Extrait du document:
■ ■ ■ ■ ■ ■ ■

Denys Pouillard

Referendum ou consultation ? Il faut choisir

15 septembre 2025 l Denys Pouillard – Observatoire de la vie politique et parlementaire

Lors du referendum d’avril 1969, une question subsidiaire s’était introduite après le verdict historique ! Ce doigt pointé vers l’électeur sur les affiches électorales lui intimant l’ordre « Votez OUI, votez NON…mais VOTEZ » ne laissait-il pas supposer qu’une image subliminale- la fameuse « 25 ème image » ! – s’était invitée dans la campagne ? En clair, le « Votez » final suggérait-il un message plus partisan… « Votez OUI » ? Quelques années plus tard, des parlementaires s’en inquiétèrent, le président du Conseil constitutionnel fut alerté… La réponse comme on pouvait s’y attendre fut une négation de toute intention malveillante et un blanchiment du Centre d’information Civique s’en suivit. Côté scientifique et auprès d’experts de la communication politique particulièrement américaine, ce n’était pas si évident et valait mieux clore le sujet. D’ailleurs à quoi bon polémiquer puisque c’était le « NON » qui l’avait emporté !

Pourquoi évoquer cette anecdote ? Pour rappeler que derrière l’intention noble et louable de consulter le peuple et la simplicité binaire qui lui permet de répondre à des questions parfois complexes, longues, voire à tiroir, se cache toujours une crainte légitime de la suspicion, de la manœuvre, des menaces et du chantage aussi.

Nous restons scotchés aux plébiscites du second Empire : 1851 (« l’appel au peuple », 1852 (« rétablir la dignité impériale » et diaboliquement mai 1870 (« mettre aux voix l’Empire »), quelques semaines avant la défaite et la chute programmée du régime ! Il fallait répondre OUI ou NON à l’Empereur tout comme les populations de Nice et celle de Savoie en 1860 par un OUI au rattachement à la France devaient plébisciter la politique impériale.

■ ■ ■ ■ ■ ■ ■

Liste des données

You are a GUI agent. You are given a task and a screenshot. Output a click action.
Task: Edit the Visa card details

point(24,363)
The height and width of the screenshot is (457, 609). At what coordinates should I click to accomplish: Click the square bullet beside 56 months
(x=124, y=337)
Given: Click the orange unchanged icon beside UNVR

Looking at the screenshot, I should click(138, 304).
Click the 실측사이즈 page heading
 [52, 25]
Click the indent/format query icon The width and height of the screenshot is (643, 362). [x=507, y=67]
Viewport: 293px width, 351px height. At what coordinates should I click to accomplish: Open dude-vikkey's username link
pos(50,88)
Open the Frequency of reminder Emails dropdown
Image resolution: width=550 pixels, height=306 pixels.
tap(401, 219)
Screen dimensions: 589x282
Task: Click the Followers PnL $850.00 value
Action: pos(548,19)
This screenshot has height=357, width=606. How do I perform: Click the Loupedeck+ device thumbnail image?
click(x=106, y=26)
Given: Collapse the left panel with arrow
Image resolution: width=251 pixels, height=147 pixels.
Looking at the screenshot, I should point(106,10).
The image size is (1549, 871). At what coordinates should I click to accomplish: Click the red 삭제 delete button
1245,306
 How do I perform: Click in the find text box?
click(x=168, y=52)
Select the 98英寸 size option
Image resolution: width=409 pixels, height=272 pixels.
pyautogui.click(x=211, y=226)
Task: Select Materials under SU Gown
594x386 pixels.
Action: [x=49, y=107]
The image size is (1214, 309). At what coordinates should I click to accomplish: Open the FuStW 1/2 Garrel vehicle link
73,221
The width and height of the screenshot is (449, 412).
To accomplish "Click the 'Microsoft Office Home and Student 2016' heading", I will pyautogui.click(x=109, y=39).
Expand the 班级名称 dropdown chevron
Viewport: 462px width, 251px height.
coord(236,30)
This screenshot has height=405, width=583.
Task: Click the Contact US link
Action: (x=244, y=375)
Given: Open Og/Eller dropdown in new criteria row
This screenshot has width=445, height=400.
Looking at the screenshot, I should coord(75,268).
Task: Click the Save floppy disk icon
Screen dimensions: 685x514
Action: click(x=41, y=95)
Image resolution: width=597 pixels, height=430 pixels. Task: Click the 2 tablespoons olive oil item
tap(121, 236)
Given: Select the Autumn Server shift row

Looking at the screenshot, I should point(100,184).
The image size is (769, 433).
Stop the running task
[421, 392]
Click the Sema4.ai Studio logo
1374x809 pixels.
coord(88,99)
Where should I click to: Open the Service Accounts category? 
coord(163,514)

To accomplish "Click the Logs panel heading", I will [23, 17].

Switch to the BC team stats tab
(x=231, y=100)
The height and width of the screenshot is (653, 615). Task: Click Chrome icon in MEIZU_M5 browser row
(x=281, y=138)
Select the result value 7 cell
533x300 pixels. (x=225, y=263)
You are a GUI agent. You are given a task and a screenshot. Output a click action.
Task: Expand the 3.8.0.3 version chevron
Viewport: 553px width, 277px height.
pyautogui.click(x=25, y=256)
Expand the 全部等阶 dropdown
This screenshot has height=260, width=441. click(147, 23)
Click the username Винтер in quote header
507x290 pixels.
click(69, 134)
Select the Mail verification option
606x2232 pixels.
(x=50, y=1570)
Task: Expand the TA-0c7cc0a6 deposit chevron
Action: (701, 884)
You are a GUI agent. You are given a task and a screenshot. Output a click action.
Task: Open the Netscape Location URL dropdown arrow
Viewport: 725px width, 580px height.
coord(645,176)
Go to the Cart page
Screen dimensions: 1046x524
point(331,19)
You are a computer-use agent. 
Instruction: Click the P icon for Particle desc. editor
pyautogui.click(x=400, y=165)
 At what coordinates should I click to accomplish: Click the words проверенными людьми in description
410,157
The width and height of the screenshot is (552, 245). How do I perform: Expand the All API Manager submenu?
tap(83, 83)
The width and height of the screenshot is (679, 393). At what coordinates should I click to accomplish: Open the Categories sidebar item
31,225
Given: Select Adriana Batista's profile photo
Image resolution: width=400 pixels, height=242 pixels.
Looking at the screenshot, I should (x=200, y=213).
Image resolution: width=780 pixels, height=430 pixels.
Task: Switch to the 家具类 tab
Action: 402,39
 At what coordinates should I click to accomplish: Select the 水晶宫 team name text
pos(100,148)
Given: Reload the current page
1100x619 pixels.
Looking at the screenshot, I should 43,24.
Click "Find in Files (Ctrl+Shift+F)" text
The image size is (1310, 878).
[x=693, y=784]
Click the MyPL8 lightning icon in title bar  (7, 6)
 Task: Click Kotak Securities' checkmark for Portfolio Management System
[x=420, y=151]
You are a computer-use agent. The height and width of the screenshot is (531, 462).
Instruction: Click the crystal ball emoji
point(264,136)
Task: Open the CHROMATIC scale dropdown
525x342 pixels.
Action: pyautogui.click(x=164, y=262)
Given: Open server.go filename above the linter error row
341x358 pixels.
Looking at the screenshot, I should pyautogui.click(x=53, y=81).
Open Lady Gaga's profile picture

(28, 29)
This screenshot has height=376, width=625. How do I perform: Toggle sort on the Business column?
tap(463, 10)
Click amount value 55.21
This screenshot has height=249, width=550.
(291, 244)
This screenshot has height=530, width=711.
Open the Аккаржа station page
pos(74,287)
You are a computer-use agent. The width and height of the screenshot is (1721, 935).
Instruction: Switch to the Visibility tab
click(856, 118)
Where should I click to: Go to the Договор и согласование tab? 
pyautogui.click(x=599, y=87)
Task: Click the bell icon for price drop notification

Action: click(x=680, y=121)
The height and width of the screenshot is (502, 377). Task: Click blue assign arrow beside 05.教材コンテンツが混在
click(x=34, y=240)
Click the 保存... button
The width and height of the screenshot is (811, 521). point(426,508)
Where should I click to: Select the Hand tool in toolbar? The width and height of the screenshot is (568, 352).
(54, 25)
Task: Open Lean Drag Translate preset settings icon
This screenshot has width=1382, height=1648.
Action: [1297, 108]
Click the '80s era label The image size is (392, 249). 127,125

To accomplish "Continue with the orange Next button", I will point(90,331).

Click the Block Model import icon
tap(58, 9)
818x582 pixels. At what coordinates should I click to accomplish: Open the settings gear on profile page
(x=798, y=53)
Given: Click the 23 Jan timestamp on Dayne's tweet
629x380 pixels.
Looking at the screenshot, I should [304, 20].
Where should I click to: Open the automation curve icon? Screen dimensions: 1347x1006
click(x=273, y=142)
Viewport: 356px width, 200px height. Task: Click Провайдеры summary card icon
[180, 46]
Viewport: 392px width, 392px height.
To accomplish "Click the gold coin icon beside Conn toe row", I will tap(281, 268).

■ ■ ■ ■ ■ ■ ■

Exercices proposés:
1 - D'après l'extrait, quelle réponse l'a emporté au referendum d'avril 1969 ?
2 - Recopiez le passage de l'extrait qui commence par « Pourquoi évoquer cette » et se termine par « la politique impériale. ».

Corrigé détaillé:
1 - C'est le « NON » qui l'a emporté.

2 -
Pourquoi évoquer cette anecdote ? Pour rappeler que derrière l’intention noble et louable de consulter le peuple et la simplicité binaire qui lui permet de répondre à des questions parfois complexes, longues, voire à tiroir, se cache toujours une crainte légitime de la suspicion, de la manœuvre, des menaces et du chantage aussi.

Nous restons scotchés aux plébiscites du second Empire : 1851 (« l’appel au peuple », 1852 (« rétablir la dignité impériale » et diaboliquement mai 1870 (« mettre aux voix l’Empire »), quelques semaines avant la défaite et la chute programmée du régime ! Il fallait répondre OUI ou NON à l’Empereur tout comme les populations de Nice et celle de Savoie en 1860 par un OUI au rattachement à la France devaient plébisciter la politique impériale.